Preconditioned resistance to oxygen–glucose deprivation-induced cortical neuronal death: alterations in vesicular GABA and glutamate release

Abstract Central neurons exposed to several types of sublethal stress, including ischemia, acquire resistance to injury induced by subsequent ischemic insults, a phenomenon called ischemic preconditioning. We modeled this phenomenon in vitro , utilizing exposure to 45 mM KCl to reduce the vulnerability of cultured murine cortical neurons to subsequent oxygen–glucose deprivation. Twenty-four hours after preconditioning, cultures exhibited enhanced depolarization-induced, tetanus toxin-sensitive GABA release and a modest decrease in glutamate release. Total cellular GABA levels were unaltered. Inhibition of GABA degradation with the GABA transaminase inhibitor (±)-γ-vinyl GABA, or addition of low levels of GABA, muscimol, or chlormethiazole to the bathing medium, mimicked the neuroprotective effect of preconditioning against oxygen–glucose deprivation-induced death.
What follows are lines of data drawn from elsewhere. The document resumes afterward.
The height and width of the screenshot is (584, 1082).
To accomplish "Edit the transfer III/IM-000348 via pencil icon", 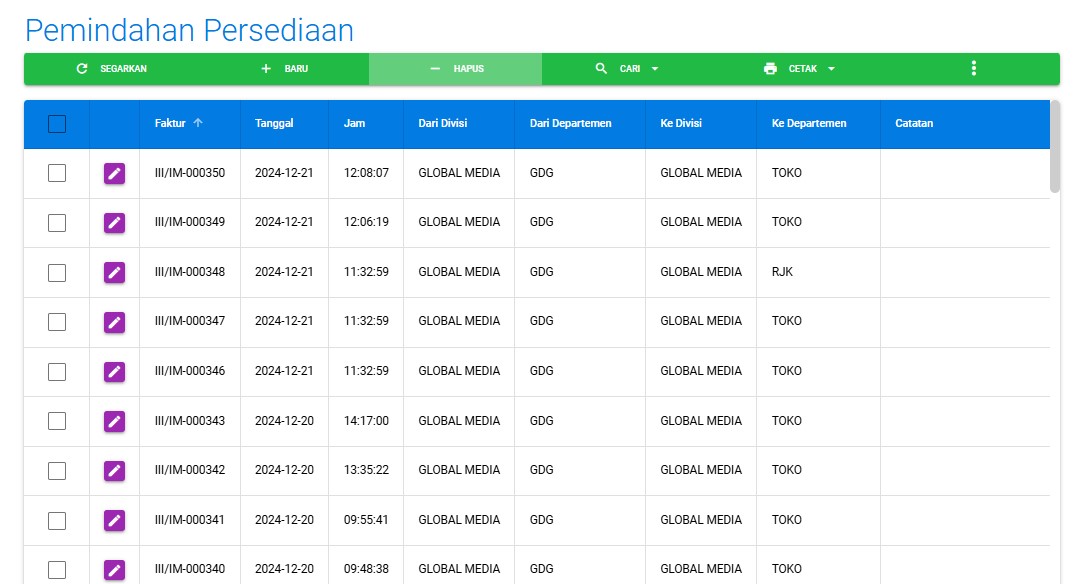I will 114,273.
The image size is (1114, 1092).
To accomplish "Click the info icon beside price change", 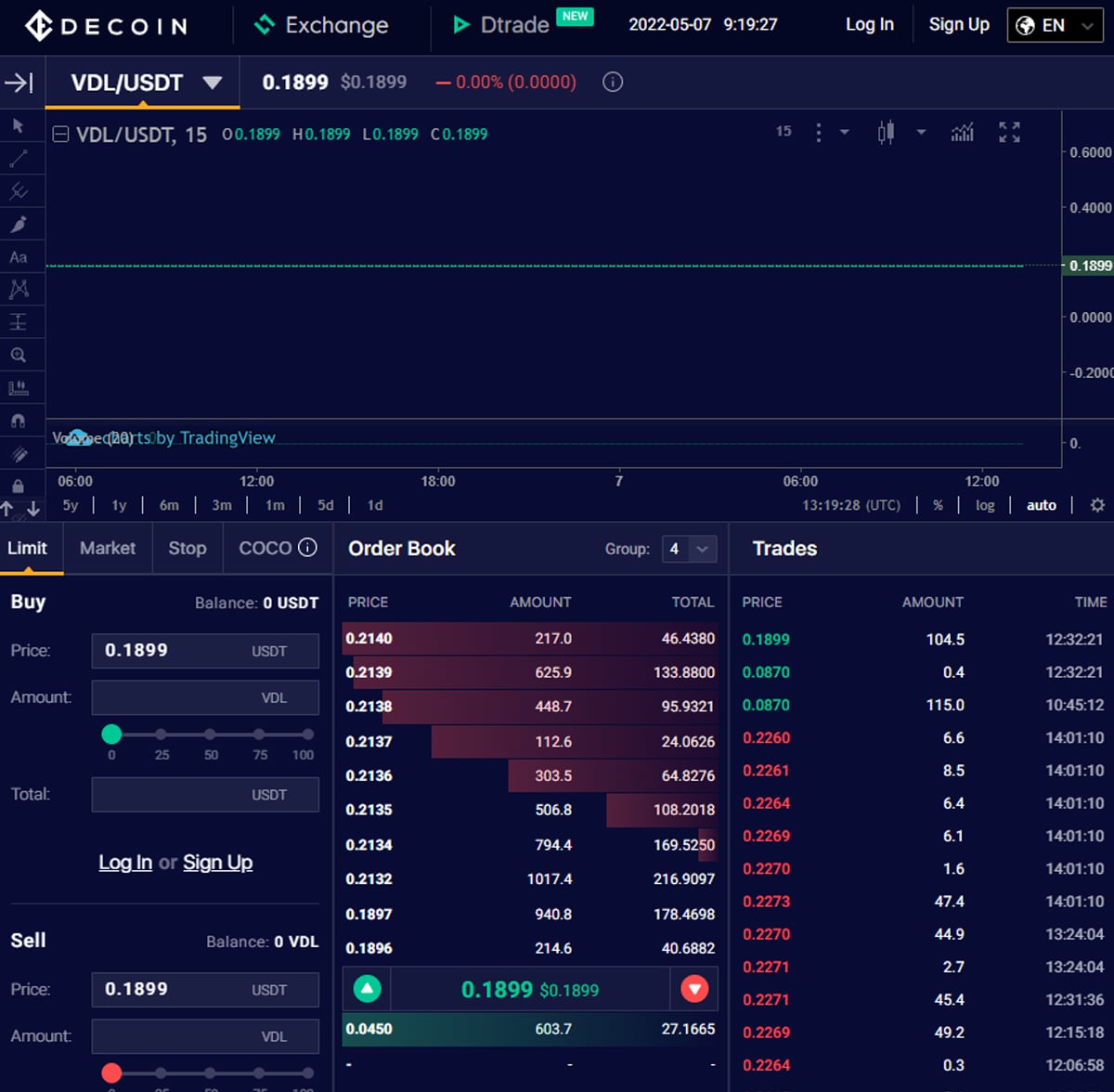I will click(613, 82).
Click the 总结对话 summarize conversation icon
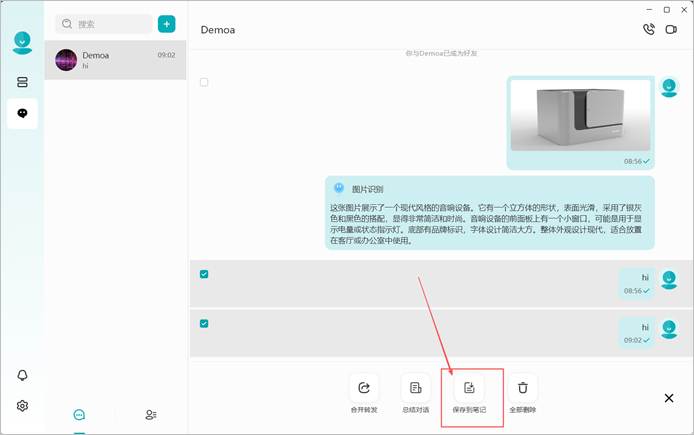694x435 pixels. [x=416, y=388]
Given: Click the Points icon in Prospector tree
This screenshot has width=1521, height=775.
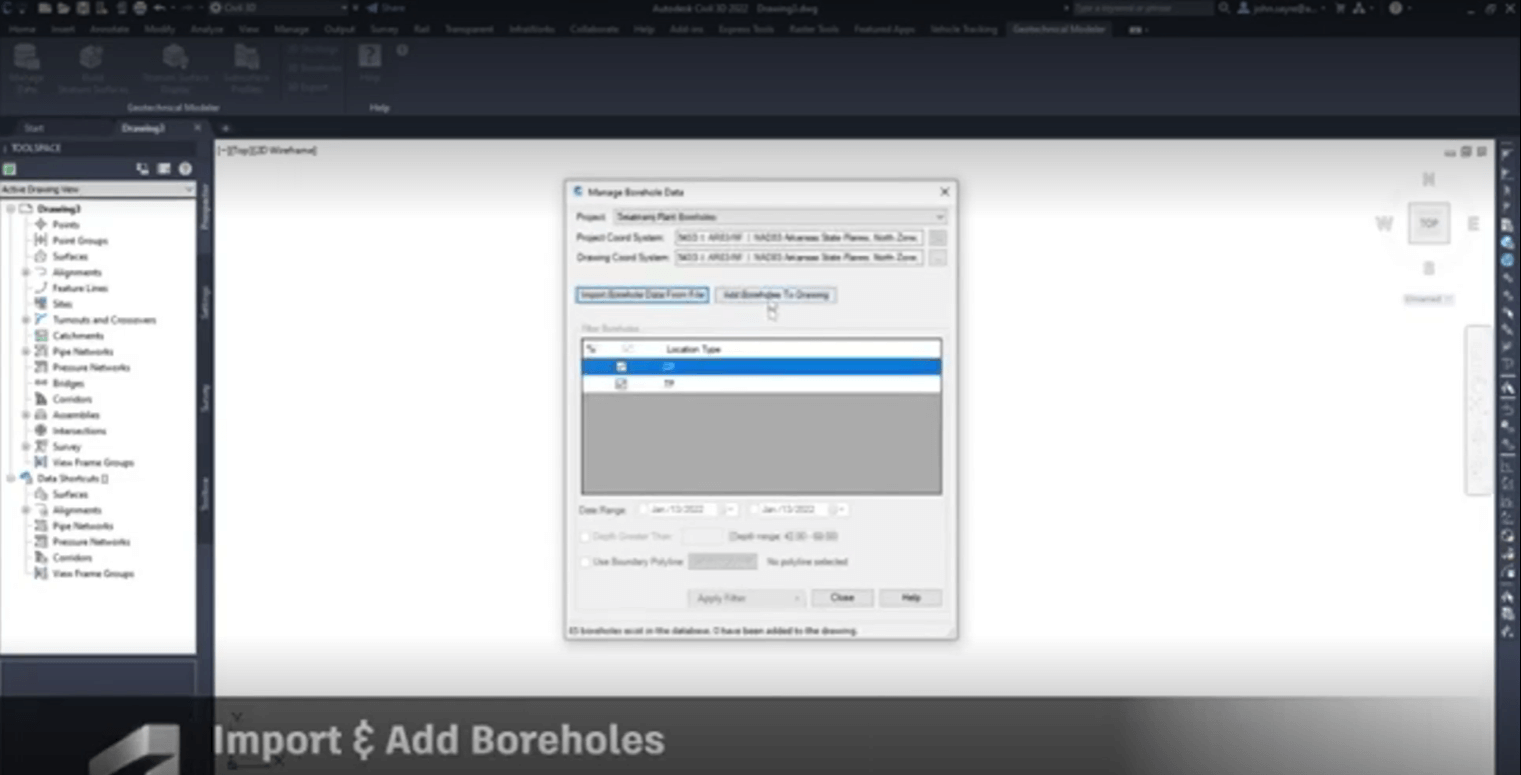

However, neuronal death was enhanced by higher levels of these manipulations, as well as by prior selective destruction of GABAergic neurons by kainate. Finally, selective blockade of GABA A receptors during oxygen–glucose deprivation or removal of GABAergic neurons eliminated the neuroprotective effects of prior preconditioning. Taken together, these data predict that presynaptic alterations, specifically enhanced GABA release together with reduced glutamate release, may be important mediators of ischemic preconditioning, but suggest caution in regard to interventions aimed at increasing GABA A receptor activation.